UNITED NATIONS (REUTERS) - Two-thirds of people in the world will be living in cities by 2050, and the boom will be concentrated in three countries - India, China and Nigeria, according to United Nations estimates.
The world's rural population will peak in a few years then decline by 2050, according to the report on urbanisation by the Population Division of the UN Department of Economic and Social Affairs.
The findings of urbanisation advancing so dramatically due to population growth and to migration can help cities design policies and practices to prepare for the influx, said Mr John Wilmoth, director of the Population Division.
"When urban growth is rapid, insuring access to housing, water, sanitation, electricity, public transport, education and health care for all is especially challenging," Mr Wilmoth said at a UN news conference on Wednesday (May 16).
"Managing urban growth to insure that it is sustainable has become one of the most important development challenges of the current century," he said.
Tokyo, with 37 million people, is the world's largest city but it is due to be overtaken by Delhi around 2028, the report said.
At about the same time, India is expected to surpass China as the country with the world's largest total population.
As of today, 55 per cent of the world population lives in urban areas, increasing to 68 per cent by 2050, the report said.
By 2050, India, China and Nigeria will account for more than a third of the projected growth in the world's urban population, it said.
Overall, urbanisation can be seen as positive, Mr Wilmoth said.
"The increasing concentration of people in cities provides a way of more economically providing services," he said. "We find that urban populations have better access to health care and education."

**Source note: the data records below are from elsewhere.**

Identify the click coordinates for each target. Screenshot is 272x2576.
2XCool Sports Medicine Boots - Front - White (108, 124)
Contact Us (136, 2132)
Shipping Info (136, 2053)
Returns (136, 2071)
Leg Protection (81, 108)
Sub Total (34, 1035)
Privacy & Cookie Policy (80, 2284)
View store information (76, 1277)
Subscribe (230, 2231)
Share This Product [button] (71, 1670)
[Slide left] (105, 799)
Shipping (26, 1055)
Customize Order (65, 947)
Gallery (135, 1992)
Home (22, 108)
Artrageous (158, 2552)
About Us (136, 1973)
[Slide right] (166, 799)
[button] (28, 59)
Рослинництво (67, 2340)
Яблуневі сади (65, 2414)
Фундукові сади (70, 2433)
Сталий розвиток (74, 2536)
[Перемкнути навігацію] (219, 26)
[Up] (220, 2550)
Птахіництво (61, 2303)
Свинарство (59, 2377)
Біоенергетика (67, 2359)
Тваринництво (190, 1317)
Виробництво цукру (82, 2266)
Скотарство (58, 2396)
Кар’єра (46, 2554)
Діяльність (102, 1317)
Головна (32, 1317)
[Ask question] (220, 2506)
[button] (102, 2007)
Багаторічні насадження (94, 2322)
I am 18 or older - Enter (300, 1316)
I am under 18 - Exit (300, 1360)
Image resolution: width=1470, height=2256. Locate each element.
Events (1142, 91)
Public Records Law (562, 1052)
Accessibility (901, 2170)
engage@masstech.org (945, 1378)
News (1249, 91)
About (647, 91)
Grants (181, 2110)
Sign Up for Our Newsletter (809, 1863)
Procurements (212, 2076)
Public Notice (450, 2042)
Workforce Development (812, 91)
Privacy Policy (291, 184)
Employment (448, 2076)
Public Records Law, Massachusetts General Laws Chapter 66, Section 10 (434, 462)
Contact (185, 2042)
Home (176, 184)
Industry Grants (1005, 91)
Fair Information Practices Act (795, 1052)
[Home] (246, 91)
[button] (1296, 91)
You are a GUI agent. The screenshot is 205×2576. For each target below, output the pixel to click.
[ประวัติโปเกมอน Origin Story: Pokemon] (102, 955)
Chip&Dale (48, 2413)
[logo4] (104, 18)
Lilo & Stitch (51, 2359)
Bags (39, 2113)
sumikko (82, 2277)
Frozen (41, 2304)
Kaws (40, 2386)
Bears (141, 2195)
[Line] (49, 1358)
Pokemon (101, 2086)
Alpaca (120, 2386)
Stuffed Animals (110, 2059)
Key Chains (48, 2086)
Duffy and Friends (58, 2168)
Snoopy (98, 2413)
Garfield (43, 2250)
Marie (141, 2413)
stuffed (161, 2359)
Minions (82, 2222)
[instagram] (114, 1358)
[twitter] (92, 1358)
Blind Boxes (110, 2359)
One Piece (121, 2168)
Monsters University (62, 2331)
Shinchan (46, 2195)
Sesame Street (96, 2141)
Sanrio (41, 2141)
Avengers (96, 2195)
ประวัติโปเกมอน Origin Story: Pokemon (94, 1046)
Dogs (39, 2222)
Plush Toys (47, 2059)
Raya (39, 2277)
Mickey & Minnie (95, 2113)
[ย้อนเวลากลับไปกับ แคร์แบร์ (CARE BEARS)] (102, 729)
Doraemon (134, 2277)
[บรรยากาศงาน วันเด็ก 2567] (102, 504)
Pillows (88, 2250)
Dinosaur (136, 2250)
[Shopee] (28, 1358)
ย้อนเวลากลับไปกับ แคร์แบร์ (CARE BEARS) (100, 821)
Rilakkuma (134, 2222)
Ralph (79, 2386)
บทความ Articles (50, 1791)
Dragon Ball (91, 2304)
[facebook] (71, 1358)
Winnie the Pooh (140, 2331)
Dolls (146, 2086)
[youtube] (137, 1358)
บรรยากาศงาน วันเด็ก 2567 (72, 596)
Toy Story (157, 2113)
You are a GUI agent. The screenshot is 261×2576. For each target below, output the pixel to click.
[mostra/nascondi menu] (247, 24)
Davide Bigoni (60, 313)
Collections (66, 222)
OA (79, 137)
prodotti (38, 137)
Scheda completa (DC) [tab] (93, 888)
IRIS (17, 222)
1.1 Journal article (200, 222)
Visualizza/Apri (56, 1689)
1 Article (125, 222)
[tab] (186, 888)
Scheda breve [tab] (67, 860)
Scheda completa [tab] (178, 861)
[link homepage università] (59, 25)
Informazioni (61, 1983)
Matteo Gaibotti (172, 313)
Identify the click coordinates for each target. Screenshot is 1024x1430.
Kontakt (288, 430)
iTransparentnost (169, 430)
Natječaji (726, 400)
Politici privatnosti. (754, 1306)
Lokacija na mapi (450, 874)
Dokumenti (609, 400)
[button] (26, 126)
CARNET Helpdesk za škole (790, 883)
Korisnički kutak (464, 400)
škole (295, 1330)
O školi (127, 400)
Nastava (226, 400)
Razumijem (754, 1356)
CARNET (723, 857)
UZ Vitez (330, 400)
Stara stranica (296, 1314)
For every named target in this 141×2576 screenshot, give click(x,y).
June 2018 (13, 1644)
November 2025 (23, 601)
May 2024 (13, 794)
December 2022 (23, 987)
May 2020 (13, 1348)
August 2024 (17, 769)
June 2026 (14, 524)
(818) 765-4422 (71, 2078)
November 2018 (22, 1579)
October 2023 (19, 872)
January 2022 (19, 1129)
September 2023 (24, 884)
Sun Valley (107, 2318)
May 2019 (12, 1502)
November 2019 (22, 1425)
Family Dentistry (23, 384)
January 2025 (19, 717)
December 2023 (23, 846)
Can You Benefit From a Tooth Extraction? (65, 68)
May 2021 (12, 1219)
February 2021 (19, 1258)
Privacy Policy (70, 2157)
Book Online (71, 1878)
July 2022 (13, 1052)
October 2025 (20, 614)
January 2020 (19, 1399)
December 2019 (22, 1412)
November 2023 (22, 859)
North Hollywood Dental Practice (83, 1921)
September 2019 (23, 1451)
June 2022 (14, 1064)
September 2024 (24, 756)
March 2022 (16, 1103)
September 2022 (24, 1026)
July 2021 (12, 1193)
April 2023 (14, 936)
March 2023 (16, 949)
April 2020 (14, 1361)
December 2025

The concentration of population also may help minimise humans' environmental impact on the planet, he said.
"However, the challenge is that in many countries it's taking place so rapidly...and large slum areas have developed that are not maybe achieving the goals of sustainable development the way that we would like."
Among other findings, the report said that in 1990 there were just 10 megacities with populations of 10 million or more.
As of 2018, there are 33 megacities, and by 2030, 43 megacities are projected, mostly in developing countries.
The Population Division at the UN Department of Economic and Social Affairs has been issuing reports on urbanisation since 1988.